OpenVoice
OpenVoice copied to clipboard
Nothing alike
Not sure what's happening here - I managed to spin this up in the local gradio app, recorded my own voice, but inference gave me an american-sounding output - I'm British - is that expected?
Thanks!
I tried mimicking different voices on my microphone, but the output is always the same - is the app broken?
Okay, so a little further investigation;
I have copied demo_speaker1.mp3 to someother.mp3 and dragged this in to Gradio - and the voice is not cloned.
If I drag demo_speaker1.mp3 in, it works fine - so I do not think there is any inference happening at all. It's determined by filename.
I tried this in collab and did several recordings. Result: It is not good... at all, I mean it is VERY bad (in terms of likeness). Sorry, but it seems to be very biased to certain voices that it can copy.
Just another overhyped no-good model :(
I think there are bugs in the gradio app and the cloning is not attempted at all.
oh, no, it is definitely using the audio (at least in collab) (if the "use microphone" checkbox is checked) but the result is nothing like the original voice (it is noticable that it is trying to copy a voice though).
You'll notice if you switch the files around in the samples folder, it uses the original samples voice, even when removed
Why the voice in the paper samples sounds perfect, but when I run it locally, it doesn't sound anything like it. StyleTTS 2 is much better.
I installed it locally and tried my own voice and got a standard voice instead.

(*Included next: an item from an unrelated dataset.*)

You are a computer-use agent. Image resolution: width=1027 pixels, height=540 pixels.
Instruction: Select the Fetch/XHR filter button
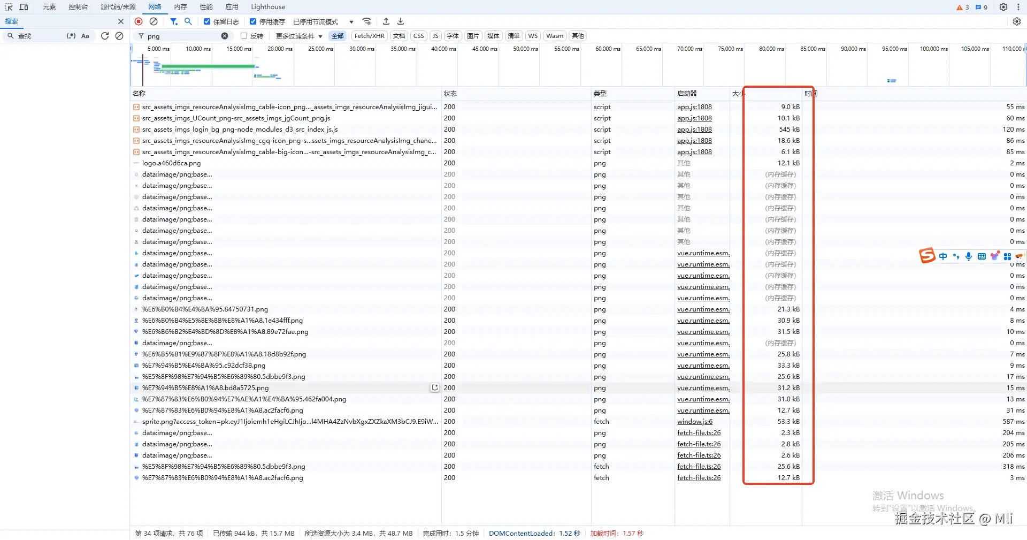point(369,36)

I tried the supplied demos, and they all came out exactly the same standard voice I can't figure how to change the accent, there are no example prompts.
Hi All - Regarding the accent, please read the paper carefully before judging the results. The accent should be controlled by the base speaker model. The tone color converter does not clone your accent. This demo only provides control over emotion, and the accent is default to American accent. The users can use their own base speaker model (British accent) to replace the base speaker model in OpenVoice. The OpenVoice framework provides sufficient flexibility to do it and allows users to use whatever base speaker model they have.
ok
I have also tried the app as a local install and the voices come back sounding nothing like the reference audio. They all seem to sound like a teenage boy, with slight differences when different references are used. I tried resampling the original audio, in case they needed to be a specific KBit or Hz value, but this did not make any difference. Is there any reason why the results are so different from what I expected from the examples given on the website?
I did the similar experience as everyone mentioned above in the colab, the cloning likeness is not very good (far worse than the demo example, video is here: https://youtu.be/Fx4iiy4eVoM?t=558). I am also wondering if there is anything wrong. I tested OpenAITTS plus RVC before (similar idea behind) but with better result.
For chinese cloning, so far I found BERT-VITS2 is still the best open solution.
@hehuan2363 could you try the lepton demo and see if anything changed https://www.lepton.ai/playground/openvoice
@hehuan2363 could you try the lepton demo and see if anything changed https://www.lepton.ai/playground/openvoice
It have same result
@hehuan2363 could you try the lepton demo and see if anything changed https://www.lepton.ai/playground/openvoice
I also tested this. Same inaccuracy on several voices I've tried. None of them come close to the examples.
@hehuan2363 could you try the lepton demo and see if anything changed https://www.lepton.ai/playground/openvoice
Same result, The output is no where close and sounds childish
I'm sorry but this model is very inaccurate and bad. Hopefully you update it to significantly improve it as all the voices I tried are bad. Joe Biden, MattVidProAi, MrBeast etc...
I agree the result is very disapointing it almost feels like it is a scam. There are other older opensource models that does it better: https://github.com/coqui-ai/TTS
You can find the answers here https://github.com/myshell-ai/OpenVoice/blob/main/QA.md
You can find the answers here https://github.com/myshell-ai/OpenVoice/blob/main/QA.md
Evrything seems OK, but I have this warning; not sure if it is a problem ?
(openvoice) PS C:\holobot\prod\OpenVoice> & C:/Users/olivi/anaconda3/envs/openvoice/python.exe c:/holobot/prod/OpenVoice/testopenvoice2.py Loaded checkpoint 'checkpoints/converter/checkpoint.pth' missing/unexpected keys: [] [] [(0.0, 13.33), (13.358, 23.666), (23.886, 38.002), (38.67, 51.144)] after vad: dur = 50.228 C:\Users\olivi\anaconda3\envs\openvoice\lib\site-packages\wavmark\models\my_model.py:25: UserWarning: istft will require a complex-valued input tensor in a future PyTorch release. Matching the output from stft with return_complex=True. (Triggered internally at C:\cb\pytorch_1000000000000\work\aten\src\ATen\native\SpectralOps.cpp:980.) return torch.istft(signal_wmd_fft, n_fft=self.n_fft, hop_length=self.hop_length, window=window,
Oh, No。But how to solve this. May give a example in more detail!!